«

My first experience using Chris Lovett's SGML Reader

The SgmlReader is an XmlReader that allows you to use all of the .Net System.Xml tools against SGML documents. I downloaded it a while back, but hadn’t played with it until yesterday. I just needed a project…


I use a counter from Extreme Tracking on this blog; that’s the little square image on the bottom of the right hand navigation column. It allows me to track the number of unique visitors to my page, and being a nutcase I find myself browsing over to it at least once an hour. I browse to my blog, click on the little square image and then click on the unique visitor link on their main page. That’s like three clicks! Ridiculous…I consider that an opportunity to increase productivity.

So, I decided to create an ASPX page to screen scrape the unique visitors page into an RSS feed for my handy dandy new aggregator.

First, I used the System.Net.HttpWebRequest class to request the HTML for the Extreme Tracking page. I then created a StringReader on the response HTML and fed that to the SgmlReader.InputStream property. The SgmlReader can load documents from the web by setting its .Href property, but I had some trouble getting a non-empty response from the server. The code to use HttpWebRequest is only:

string result;

WebResponse objResponse;
WebRequest objRequest = System.Net.HttpWebRequest.Create(url);
objResponse = objRequest.GetResponse();
using (StreamReader sr =
new StreamReader(objResponse.GetResponseStream()) )
{
result = sr.ReadToEnd();
// Close and clean up the StreamReader
sr.Close();
}

return result;

So I decided to go down that route rather than trying to debug what was happening in the SgmlReader.

I then fed the SgmlReader instance to the System.Xml.XPath.XPathDocument objects constructor.
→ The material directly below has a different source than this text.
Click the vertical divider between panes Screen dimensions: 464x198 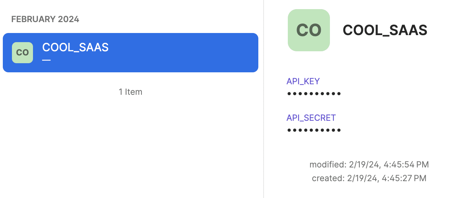[264, 105]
I then called the XPathDocument.CreateNavigator method so that I’d have an instance of System.Xml.XPath.XPathNavigator to find the correct HTML nodes. I thought about using XSLT to convert the HTML into RSS directly, but I’ve had a lot less experience with the XPathNavigator, so I decided that was more of a challenge.

First, I had to find the table that contained the unique visitors list. By looking at the page’s source, I found that the correct table had a child table with the text “Last 20 Visitors”. The structure looks something like:

<table colspan=”4″> <tr> <td> <table colspan=”4″< <tr> <td> <font> <b> Last 20 Visitors </b> </font> </td> </tr> </table> </td> </tr> <tr> <td> Here </td> <td> is </td> <td> the </td> <td> data. </td> </tr> <tr> <td> Here </td> <td> is </td> <td> more </td> <td> data. </td> </tr> </table>

So, I started out using the following XPath expression to find that child table:

//table[./tr/td/font/b/text() = ‘Last 20 Visitors’]
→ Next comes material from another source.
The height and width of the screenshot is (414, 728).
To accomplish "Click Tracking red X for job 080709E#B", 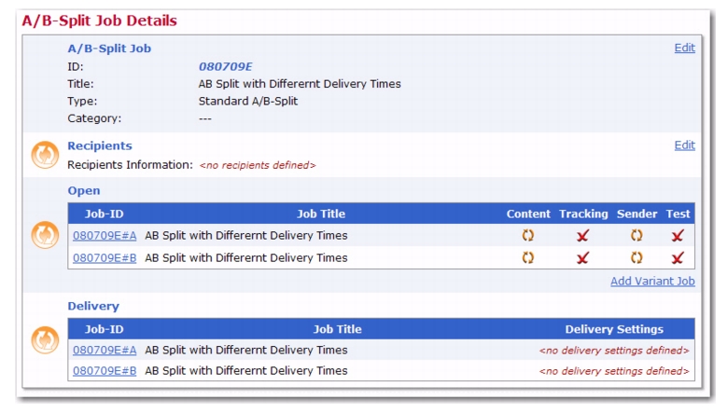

This would find any table that had a TR element, which contained a TD element, which contained…oh you get the picture.

Once I had the correct child table, I had to find its parent table. The following little loop kept walking the tree of elements up to the first table:

do { iter.Current.MoveToParent(); } while (iter.Current.Name != “table”);

At that point, all I had to do was loop through each tr to get each item, and then each td contained therein to get the values for the item. I used the XmlTextWriter to write the correct information to the HttpResponse.OutputStream for my ASPX page.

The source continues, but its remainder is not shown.